The promise of AI-assisted mental healthcare faces a reality check as the latest generation of language models continues to struggle with the nuanced complexity that defines psychiatric practice. While these tools could eventually support overwhelmed mental health systems, their current limitations underscore why human clinical judgment remains irreplaceable for complex cases.

Psychiatrists evaluated ChatGPT-4o, ChatGPT-4.5, and DeepSeek-R1 across sleep disorder cases with psychiatric comorbidities, comparing performance to earlier 2023 ChatGPT versions. The newer models demonstrated empathetic communication and generally sound evidence-based recommendations for non-pharmacological interventions. Primary diagnostic accuracy improved modestly, with systems correctly identifying major psychiatric conditions in straightforward presentations.

However, critical gaps emerged in clinical reasoning as case complexity increased. The AI systems consistently overlooked somatic factors and frequently missed important comorbidities—oversights that could prove dangerous in real-world psychiatric assessment. Cultural sensitivity, while improved, remained inconsistent across different demographic contexts, raising concerns about equitable care delivery.

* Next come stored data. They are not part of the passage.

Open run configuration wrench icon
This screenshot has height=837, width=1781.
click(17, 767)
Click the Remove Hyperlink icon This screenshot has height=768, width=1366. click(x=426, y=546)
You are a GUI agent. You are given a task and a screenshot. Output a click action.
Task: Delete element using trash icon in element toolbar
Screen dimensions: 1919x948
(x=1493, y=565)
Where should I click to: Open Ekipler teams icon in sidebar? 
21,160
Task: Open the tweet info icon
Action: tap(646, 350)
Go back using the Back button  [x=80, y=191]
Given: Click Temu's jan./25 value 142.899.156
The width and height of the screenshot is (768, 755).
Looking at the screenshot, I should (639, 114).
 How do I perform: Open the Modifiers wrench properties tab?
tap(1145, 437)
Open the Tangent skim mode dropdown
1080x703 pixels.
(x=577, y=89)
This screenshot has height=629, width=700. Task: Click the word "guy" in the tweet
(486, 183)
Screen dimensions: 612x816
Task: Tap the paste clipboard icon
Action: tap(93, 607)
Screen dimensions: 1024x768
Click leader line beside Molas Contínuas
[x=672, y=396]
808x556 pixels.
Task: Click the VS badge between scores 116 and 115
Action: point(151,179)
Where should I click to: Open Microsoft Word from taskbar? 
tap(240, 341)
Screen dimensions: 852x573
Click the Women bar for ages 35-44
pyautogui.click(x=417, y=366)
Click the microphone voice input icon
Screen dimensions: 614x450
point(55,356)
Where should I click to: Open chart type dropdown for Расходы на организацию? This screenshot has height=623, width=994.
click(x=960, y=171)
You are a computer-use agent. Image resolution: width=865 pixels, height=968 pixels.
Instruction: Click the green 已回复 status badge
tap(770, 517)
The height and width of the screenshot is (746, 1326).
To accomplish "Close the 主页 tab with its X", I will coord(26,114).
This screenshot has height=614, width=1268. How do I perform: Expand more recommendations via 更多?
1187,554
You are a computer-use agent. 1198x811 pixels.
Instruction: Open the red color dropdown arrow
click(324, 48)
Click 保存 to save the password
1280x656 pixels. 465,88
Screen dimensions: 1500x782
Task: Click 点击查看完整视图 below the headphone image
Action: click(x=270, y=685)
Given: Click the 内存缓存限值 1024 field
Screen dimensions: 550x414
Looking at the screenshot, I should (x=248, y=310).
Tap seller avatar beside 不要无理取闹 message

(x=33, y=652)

This longitudinal analysis reveals AI's incremental progress but highlights persistent blind spots in psychiatric applications. Unlike medical specialties with clear diagnostic criteria, psychiatry requires integrating biological, psychological, and social factors—a synthesis these models haven't mastered. The findings suggest current AI tools might serve as preliminary screening aids or educational resources, but fall short of the comprehensive assessment skills required for independent psychiatric evaluation. For a field already grappling with access challenges and provider shortages, these results emphasize that meaningful AI integration requires substantial advancement beyond current capabilities.